(Collection entries)
----------
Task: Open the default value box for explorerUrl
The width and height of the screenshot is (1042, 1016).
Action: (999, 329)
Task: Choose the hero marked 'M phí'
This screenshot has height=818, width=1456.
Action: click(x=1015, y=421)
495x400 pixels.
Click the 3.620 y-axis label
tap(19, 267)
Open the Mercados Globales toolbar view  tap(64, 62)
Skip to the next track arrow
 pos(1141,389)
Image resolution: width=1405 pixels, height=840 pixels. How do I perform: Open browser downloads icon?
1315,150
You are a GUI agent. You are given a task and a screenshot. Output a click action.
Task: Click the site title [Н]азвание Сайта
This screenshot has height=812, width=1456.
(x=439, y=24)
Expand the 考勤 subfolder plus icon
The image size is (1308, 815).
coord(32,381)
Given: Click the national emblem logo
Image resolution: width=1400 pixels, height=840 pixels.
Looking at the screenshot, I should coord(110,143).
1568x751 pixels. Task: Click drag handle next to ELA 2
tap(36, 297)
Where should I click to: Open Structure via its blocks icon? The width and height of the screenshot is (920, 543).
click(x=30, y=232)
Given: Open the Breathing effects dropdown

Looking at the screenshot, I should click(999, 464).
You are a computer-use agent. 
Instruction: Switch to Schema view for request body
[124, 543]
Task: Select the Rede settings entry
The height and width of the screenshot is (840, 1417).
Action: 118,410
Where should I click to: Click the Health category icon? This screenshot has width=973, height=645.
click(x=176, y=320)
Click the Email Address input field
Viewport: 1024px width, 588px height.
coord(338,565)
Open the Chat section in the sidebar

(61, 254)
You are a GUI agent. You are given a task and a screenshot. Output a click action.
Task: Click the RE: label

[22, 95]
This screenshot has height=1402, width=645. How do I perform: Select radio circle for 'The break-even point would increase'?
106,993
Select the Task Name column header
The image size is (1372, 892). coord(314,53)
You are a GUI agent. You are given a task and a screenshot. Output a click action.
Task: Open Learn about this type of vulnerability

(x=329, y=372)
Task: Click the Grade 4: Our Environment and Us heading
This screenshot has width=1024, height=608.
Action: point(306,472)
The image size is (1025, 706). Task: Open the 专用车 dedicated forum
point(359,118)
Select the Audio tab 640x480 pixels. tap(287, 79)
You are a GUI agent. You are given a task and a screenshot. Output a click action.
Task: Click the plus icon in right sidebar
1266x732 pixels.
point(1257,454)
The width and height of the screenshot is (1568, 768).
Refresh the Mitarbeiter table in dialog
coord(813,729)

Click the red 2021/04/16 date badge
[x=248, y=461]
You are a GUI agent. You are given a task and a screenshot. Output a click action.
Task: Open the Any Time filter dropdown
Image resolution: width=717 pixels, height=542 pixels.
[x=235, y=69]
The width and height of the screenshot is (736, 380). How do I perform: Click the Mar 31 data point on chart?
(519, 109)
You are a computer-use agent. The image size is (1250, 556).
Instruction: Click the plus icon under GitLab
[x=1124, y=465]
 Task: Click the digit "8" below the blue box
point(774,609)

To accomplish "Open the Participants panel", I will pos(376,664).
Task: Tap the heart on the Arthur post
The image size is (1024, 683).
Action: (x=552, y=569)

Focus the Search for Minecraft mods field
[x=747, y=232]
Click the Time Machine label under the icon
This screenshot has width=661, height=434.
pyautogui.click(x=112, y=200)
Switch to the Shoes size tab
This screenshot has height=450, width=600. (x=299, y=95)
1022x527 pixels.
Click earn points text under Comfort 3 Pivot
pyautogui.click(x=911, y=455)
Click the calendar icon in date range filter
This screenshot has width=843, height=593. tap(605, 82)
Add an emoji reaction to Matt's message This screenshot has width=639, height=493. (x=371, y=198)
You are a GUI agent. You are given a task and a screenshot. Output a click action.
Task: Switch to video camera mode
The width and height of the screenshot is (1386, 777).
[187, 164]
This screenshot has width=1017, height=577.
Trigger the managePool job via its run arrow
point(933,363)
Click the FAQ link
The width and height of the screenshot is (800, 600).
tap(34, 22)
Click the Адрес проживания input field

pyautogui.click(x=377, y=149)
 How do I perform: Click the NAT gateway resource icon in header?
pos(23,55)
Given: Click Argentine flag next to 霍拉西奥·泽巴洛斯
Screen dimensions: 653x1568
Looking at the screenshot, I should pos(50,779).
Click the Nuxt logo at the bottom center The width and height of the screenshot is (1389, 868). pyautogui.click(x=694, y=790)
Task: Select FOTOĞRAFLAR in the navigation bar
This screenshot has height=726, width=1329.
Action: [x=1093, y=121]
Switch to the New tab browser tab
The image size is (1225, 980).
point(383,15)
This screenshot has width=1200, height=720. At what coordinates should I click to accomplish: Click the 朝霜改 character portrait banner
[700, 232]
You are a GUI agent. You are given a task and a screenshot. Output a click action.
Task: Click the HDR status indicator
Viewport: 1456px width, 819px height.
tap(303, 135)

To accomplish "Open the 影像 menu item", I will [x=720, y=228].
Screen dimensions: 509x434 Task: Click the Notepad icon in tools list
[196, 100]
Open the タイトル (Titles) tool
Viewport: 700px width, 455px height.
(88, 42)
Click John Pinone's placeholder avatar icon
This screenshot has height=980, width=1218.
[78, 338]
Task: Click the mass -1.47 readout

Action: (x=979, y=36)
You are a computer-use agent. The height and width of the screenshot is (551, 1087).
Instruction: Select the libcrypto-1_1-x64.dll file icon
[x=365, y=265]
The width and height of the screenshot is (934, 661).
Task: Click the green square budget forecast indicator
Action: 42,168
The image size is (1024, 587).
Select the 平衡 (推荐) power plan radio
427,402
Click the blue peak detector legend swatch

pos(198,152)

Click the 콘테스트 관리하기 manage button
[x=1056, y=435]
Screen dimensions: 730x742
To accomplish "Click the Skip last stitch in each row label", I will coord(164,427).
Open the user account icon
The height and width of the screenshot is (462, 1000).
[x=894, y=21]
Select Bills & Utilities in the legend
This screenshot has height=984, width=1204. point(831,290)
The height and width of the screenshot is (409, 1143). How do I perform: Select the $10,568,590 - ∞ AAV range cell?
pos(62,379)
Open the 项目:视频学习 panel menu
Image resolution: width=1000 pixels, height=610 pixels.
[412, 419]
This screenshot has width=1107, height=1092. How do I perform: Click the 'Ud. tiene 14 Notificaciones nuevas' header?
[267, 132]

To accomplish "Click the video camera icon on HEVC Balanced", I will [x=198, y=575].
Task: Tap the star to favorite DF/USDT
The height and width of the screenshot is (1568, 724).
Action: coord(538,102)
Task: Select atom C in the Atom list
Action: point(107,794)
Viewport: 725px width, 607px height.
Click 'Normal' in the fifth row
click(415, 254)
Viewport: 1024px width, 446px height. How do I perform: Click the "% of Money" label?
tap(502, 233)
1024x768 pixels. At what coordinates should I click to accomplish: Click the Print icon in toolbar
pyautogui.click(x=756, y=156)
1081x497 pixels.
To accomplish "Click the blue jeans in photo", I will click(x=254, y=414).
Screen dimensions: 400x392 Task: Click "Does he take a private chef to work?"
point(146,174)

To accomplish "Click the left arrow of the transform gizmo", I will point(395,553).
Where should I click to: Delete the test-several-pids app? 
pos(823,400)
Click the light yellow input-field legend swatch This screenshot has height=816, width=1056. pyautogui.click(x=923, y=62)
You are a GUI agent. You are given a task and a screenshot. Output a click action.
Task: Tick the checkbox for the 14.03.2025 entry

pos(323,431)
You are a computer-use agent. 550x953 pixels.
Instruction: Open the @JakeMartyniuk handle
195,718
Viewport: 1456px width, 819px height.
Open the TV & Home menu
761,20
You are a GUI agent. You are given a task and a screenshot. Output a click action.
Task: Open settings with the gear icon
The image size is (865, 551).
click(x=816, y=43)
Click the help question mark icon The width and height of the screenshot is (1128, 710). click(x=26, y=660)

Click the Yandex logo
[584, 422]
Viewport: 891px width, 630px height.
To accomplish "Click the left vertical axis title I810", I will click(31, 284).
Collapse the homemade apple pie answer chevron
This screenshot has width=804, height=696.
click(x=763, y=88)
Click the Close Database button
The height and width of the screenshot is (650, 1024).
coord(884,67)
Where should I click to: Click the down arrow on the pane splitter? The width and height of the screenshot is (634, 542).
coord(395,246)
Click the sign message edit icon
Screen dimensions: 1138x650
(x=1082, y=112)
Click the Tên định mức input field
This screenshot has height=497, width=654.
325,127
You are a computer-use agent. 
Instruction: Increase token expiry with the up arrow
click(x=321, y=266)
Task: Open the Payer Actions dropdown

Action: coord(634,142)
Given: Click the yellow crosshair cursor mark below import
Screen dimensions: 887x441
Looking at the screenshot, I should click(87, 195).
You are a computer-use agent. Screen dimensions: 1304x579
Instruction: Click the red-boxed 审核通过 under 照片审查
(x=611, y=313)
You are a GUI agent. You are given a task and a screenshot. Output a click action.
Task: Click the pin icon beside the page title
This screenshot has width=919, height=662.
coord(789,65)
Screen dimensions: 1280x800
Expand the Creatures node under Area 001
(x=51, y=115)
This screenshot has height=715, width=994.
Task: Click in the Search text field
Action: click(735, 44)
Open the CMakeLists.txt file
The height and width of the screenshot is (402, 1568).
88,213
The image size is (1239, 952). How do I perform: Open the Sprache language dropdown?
----------
● EXERCISE OBJECTIVE
From the entries, copy every line in which the string "left" can be found.

● ANSWER TO THE PROBLEM
To accomplish "Click the left arrow of the transform gizmo", I will point(395,553).
To accomplish "Click the left vertical axis title I810", I will click(31, 284).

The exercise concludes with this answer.